Introduction: Malignant hypertension (MHT) is an uncommon clinical manifestation of IgA Nephropathy (IgAN). Its prevalence, pathogenesis and evolution are not well known.
Material and methods: We performed a descriptive and retrospective study to report the clinical characteristics and evolution of thirteen patients diagnosed as having IgA nephropathy by renal biopsy in our hospital who developed MHT (IgAN-MHT).

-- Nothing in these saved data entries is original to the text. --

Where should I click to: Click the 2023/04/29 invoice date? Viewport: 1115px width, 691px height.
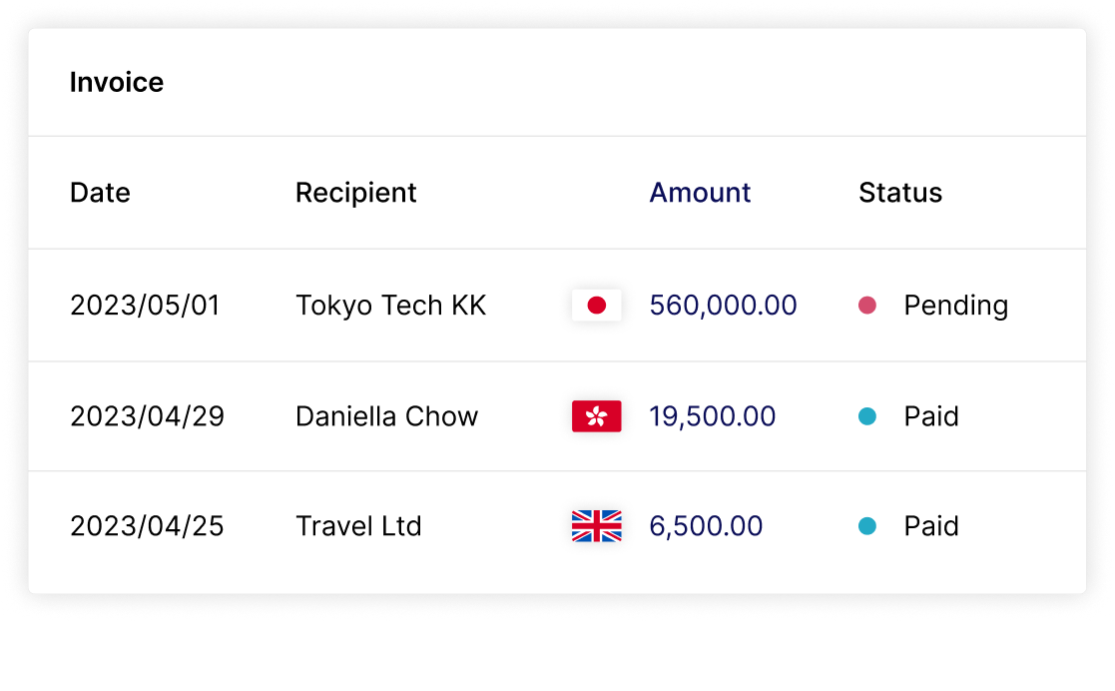[x=147, y=416]
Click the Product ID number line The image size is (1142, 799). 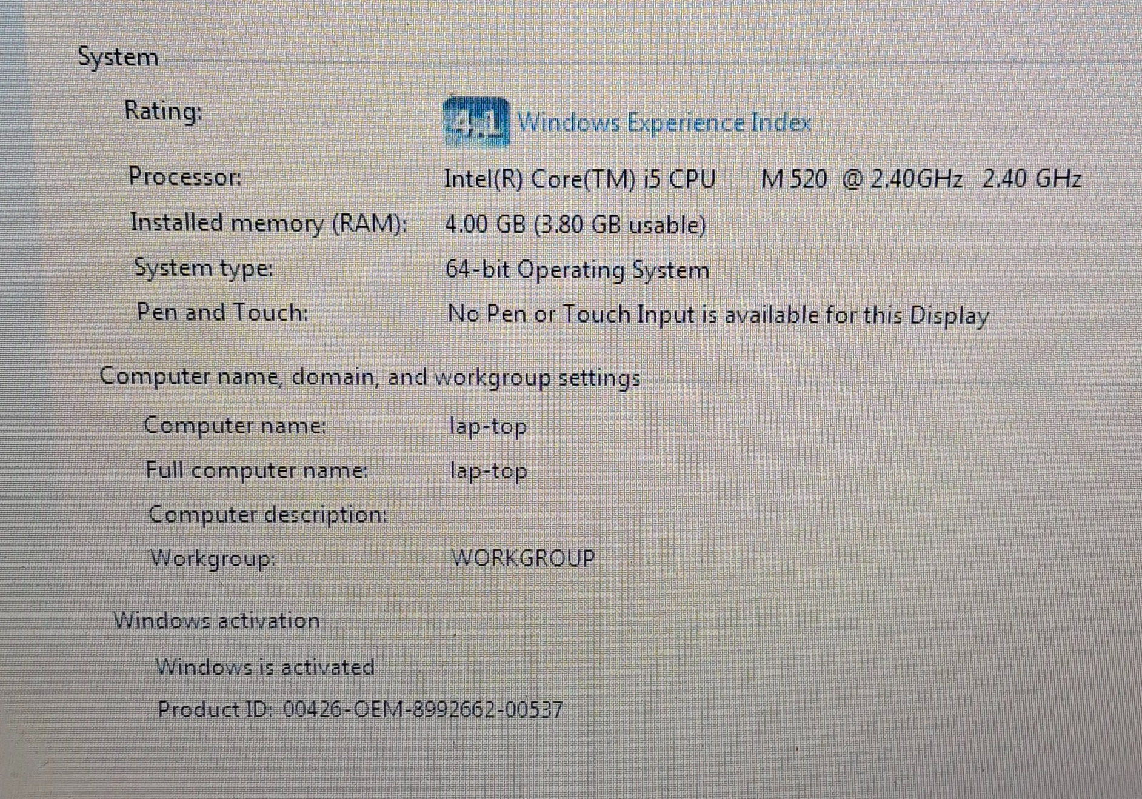pos(360,709)
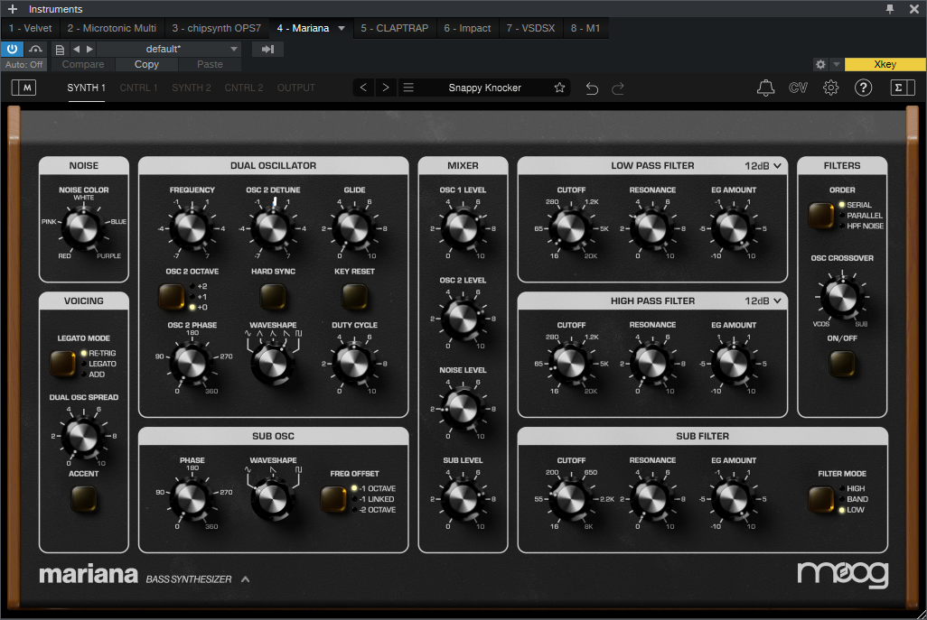
Task: Open the preset list menu icon
Action: tap(408, 88)
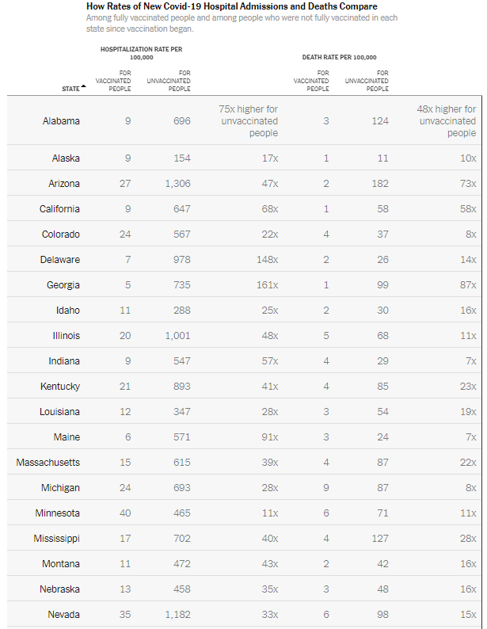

Results: The prevalence of MHT in our IgAN patients was 7% (13/186). The mean age was 37±12 years and 84% were males. Mean systolic/diastolic blood pressure at presentation were 219±32/132±18mmHg, respectively. Renal function impairment was detected at admission in all the patients, with a mean serum creatinine of 4.73±3.12mg/dL. No patient showed analytical data that suggested thrombotic microangiopathy. Renal biopsies showed mild chronicity lesions and only four patients presented features of thrombotic microangiopathy. All patients were treated with renin-angiotensin-aldosterone blockers and two received steroids. They all showed a progressive loss of renal function. At the end of follow up one patient had died, ten were on chronic dialysis and two presented chronic kidney disease stage 3b. Renal survival was 69% and 35% at 3 and 6 years, respectively. Six patients received a kidney transplant: IgAN relapsed in four patients. One of them presented a new episode of MHT associated with a HELLP syndrome.
Conclusions: Malignant hypertension is a form of IgAN clinical presentation having a remarkably worse renal outcome and without specific effective treatment.